Test on your own workload. Run a side-by-side on your most common task — a PR review, a refactor — and measure both resolution and tokens.
The data doesn’t say Copilot is categorically better. It says a well-designed agentic harness beats a vendor-locked one, regardless of the model underneath.
FAQ
Does Copilot support models other than OpenAI?
Yes. The Copilot agentic harness works with more than 20 models from OpenAI, Anthropic, and others. You can switch between them per task without changing your editor or workflow.
How do the benchmarks translate to real-world use?
Benchmarks measure task-completion accuracy in controlled environments. Real-world results vary by codebase, but the relative efficiency advantage — fewer tokens for the same resolution — tends to carry over because it’s a harness property, not a model property.
Should I switch from Claude Code to Copilot based on this data?
Not necessarily. If Claude Code gives you results you’re happy with and cost isn’t a concern, there’s no urgent reason to switch. But if you’re comparing tools from scratch or feeling the cost of verbose agent traces, the data suggests a model-agnostic harness delivers better economics.
What is an agentic harness?
It’s the middleware between you and the model. It decides how to break a task into steps, what context to include, when to call tools, and how to format the response. A good harness minimizes wasted tokens while maximizing task completion.
Can I use Copilot’s harness with my own API keys?

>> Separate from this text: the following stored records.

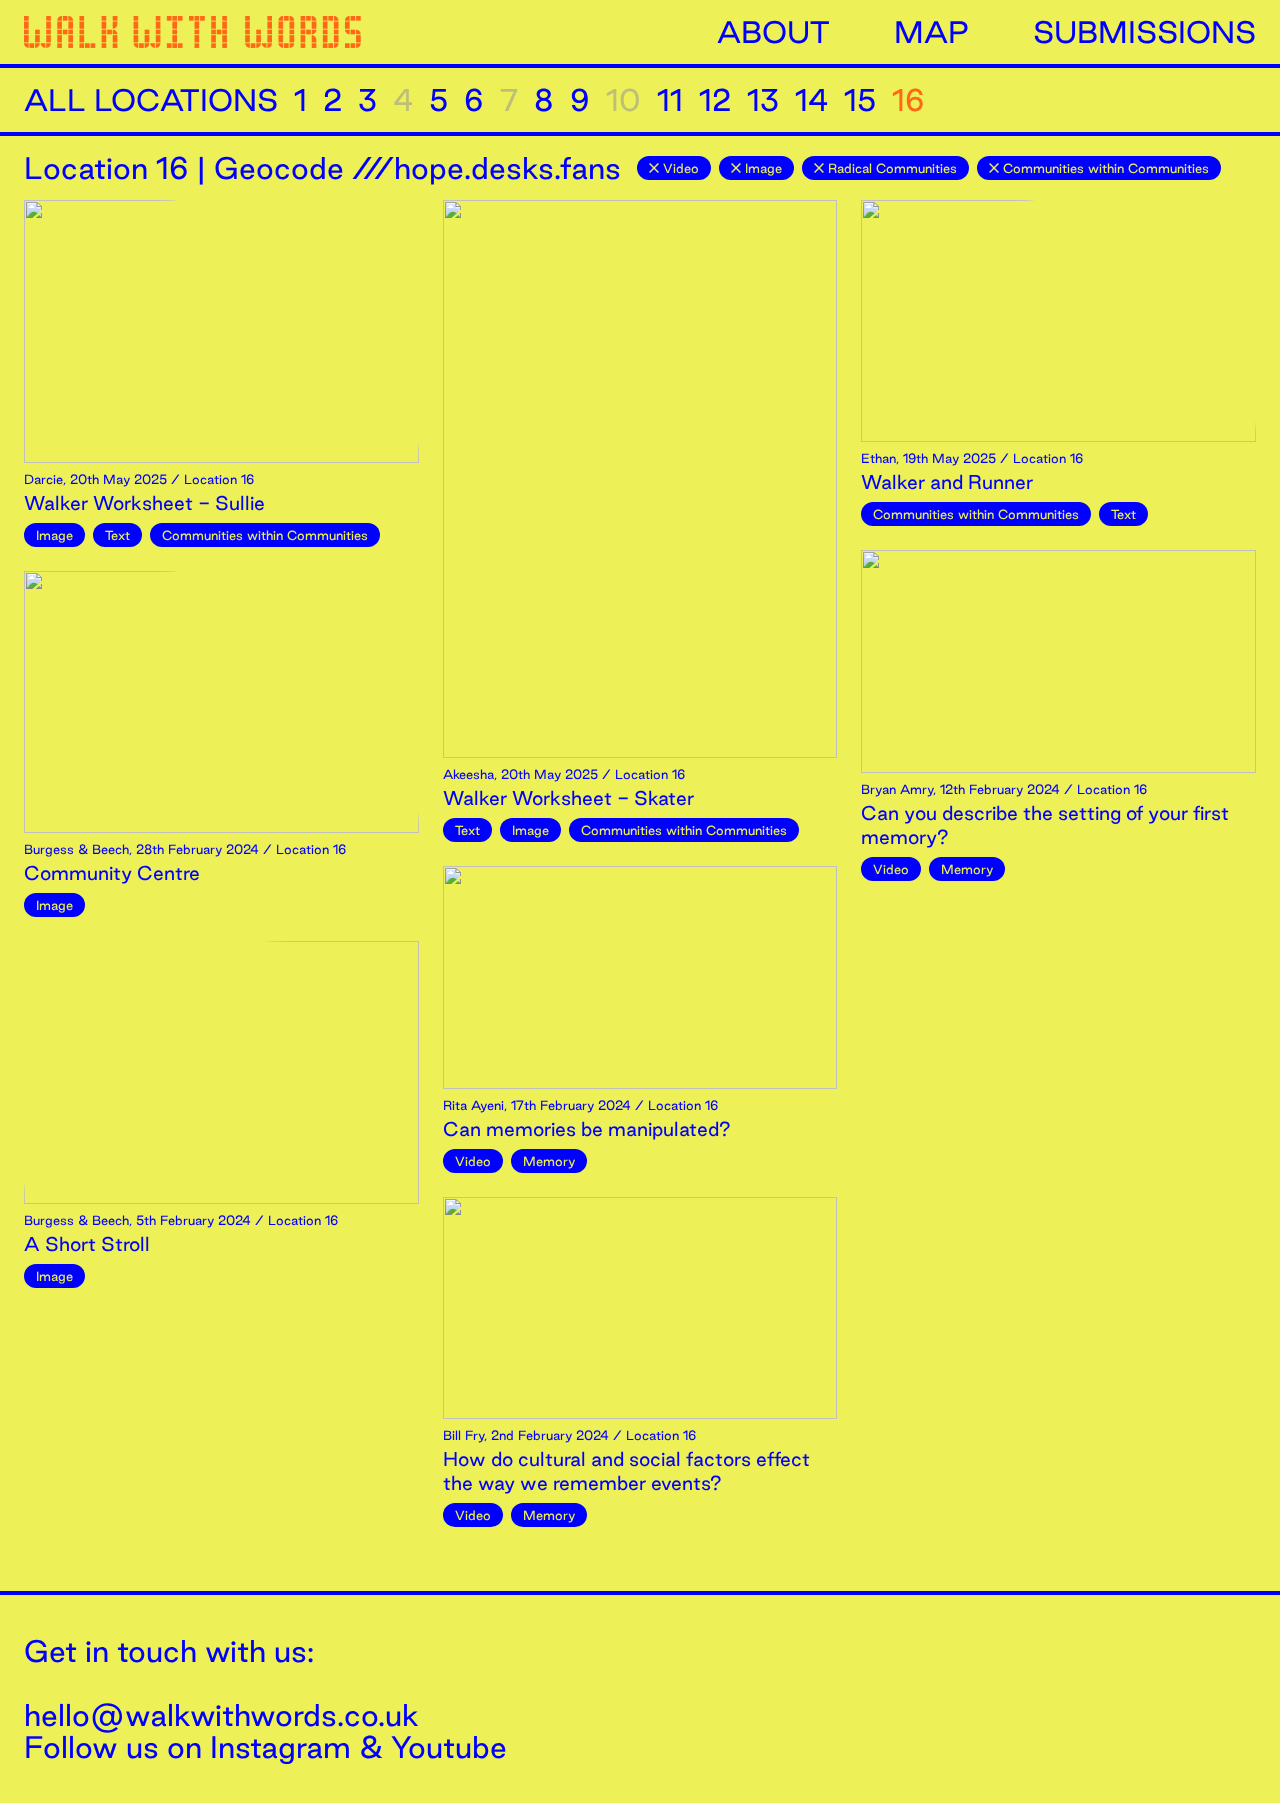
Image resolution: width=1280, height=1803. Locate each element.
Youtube (449, 1747)
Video (681, 168)
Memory (549, 1161)
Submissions (1144, 32)
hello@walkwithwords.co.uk (221, 1715)
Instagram (280, 1747)
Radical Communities (892, 168)
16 (908, 100)
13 (763, 100)
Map (931, 32)
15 (860, 100)
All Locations (151, 100)
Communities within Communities (1106, 168)
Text (117, 535)
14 (811, 100)
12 (715, 100)
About (773, 32)
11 (670, 100)
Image (763, 168)
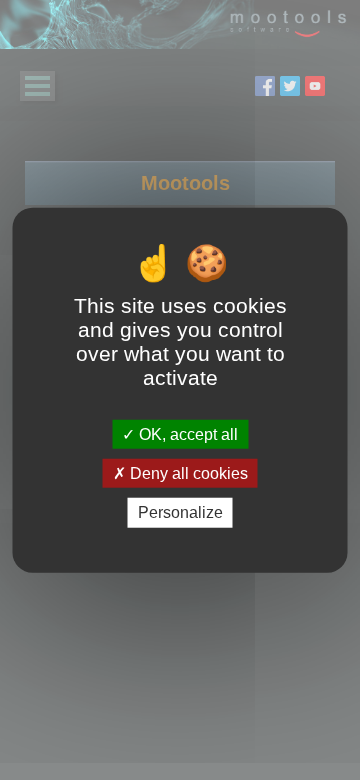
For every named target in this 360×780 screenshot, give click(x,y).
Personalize (180, 512)
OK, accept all (186, 434)
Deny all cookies (187, 473)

Copilot is a paid GitHub subscription. You can’t bring your own model API keys, but the model choice within the harness — across 20+ models — is included in the subscription.
Pick a Task and Measure
Open GitHub’s chart and look at the scatter plot for yourself. Then pick one task from your daily work — something you’d normally ask an AI assistant for — and run it side by side in Copilot and your current tool. Measure time to resolution and tokens used. The benchmark is a useful signal, but your own workflow is the only test that matters.